* [What you need to do] Locate the line containing "Select the クエリーの実行 block label", then please write out that line and all the lines below it in the entries exactly.

Saved entries:
• • • •

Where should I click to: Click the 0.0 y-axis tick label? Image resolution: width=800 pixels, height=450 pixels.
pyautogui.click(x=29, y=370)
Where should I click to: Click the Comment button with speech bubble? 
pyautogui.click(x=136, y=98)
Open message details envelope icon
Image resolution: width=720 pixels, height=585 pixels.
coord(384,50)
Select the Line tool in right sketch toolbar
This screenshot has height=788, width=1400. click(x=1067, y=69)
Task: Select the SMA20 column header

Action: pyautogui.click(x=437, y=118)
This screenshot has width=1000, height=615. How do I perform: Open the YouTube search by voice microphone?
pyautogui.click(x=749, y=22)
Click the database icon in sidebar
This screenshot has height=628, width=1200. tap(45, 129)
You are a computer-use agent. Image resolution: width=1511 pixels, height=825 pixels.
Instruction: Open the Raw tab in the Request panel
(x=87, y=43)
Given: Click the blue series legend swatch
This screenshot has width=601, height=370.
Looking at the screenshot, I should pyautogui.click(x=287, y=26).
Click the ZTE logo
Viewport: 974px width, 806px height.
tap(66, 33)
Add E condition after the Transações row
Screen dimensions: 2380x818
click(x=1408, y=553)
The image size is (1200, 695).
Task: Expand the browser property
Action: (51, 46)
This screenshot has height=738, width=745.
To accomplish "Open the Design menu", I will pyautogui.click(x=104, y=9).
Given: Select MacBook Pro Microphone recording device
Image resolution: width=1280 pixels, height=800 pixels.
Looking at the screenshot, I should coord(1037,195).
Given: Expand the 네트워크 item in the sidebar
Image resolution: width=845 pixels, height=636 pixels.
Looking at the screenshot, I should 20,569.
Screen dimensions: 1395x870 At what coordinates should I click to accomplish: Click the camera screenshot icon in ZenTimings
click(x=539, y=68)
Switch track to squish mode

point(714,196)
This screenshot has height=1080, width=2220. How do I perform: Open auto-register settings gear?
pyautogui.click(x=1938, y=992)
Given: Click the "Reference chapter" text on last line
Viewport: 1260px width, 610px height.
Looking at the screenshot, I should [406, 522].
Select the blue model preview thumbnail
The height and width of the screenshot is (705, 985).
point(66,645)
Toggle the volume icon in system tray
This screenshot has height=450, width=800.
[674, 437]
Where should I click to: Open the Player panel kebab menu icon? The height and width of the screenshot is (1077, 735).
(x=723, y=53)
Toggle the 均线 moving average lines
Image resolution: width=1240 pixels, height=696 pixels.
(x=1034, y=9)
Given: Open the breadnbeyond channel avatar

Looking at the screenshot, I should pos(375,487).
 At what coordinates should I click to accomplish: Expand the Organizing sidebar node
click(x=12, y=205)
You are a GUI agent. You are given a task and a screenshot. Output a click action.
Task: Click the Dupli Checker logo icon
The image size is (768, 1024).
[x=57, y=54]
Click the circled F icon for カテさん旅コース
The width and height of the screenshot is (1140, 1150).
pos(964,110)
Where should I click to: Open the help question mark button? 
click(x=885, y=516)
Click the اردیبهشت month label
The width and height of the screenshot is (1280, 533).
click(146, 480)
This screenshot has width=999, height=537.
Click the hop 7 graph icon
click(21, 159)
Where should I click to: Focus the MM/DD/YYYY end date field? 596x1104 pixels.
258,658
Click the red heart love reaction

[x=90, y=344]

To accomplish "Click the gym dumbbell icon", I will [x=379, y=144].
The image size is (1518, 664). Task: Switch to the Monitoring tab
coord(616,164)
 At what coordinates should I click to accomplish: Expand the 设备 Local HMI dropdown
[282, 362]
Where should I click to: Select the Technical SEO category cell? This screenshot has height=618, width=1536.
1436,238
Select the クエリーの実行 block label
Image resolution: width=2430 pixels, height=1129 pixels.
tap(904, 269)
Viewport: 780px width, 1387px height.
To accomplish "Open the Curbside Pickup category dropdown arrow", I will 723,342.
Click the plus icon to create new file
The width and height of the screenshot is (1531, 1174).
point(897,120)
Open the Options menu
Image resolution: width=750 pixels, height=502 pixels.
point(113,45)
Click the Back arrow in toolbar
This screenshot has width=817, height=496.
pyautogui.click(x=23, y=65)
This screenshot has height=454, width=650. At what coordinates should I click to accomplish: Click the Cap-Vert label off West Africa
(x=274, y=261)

• • • •

* [Solution for this task]
Select the クエリーの実行 block label
Image resolution: width=2430 pixels, height=1129 pixels.
tap(904, 269)
Viewport: 780px width, 1387px height.
To accomplish "Open the Curbside Pickup category dropdown arrow", I will 723,342.
Click the plus icon to create new file
The width and height of the screenshot is (1531, 1174).
point(897,120)
Open the Options menu
Image resolution: width=750 pixels, height=502 pixels.
point(113,45)
Click the Back arrow in toolbar
This screenshot has width=817, height=496.
pyautogui.click(x=23, y=65)
This screenshot has height=454, width=650. At what coordinates should I click to accomplish: Click the Cap-Vert label off West Africa
(x=274, y=261)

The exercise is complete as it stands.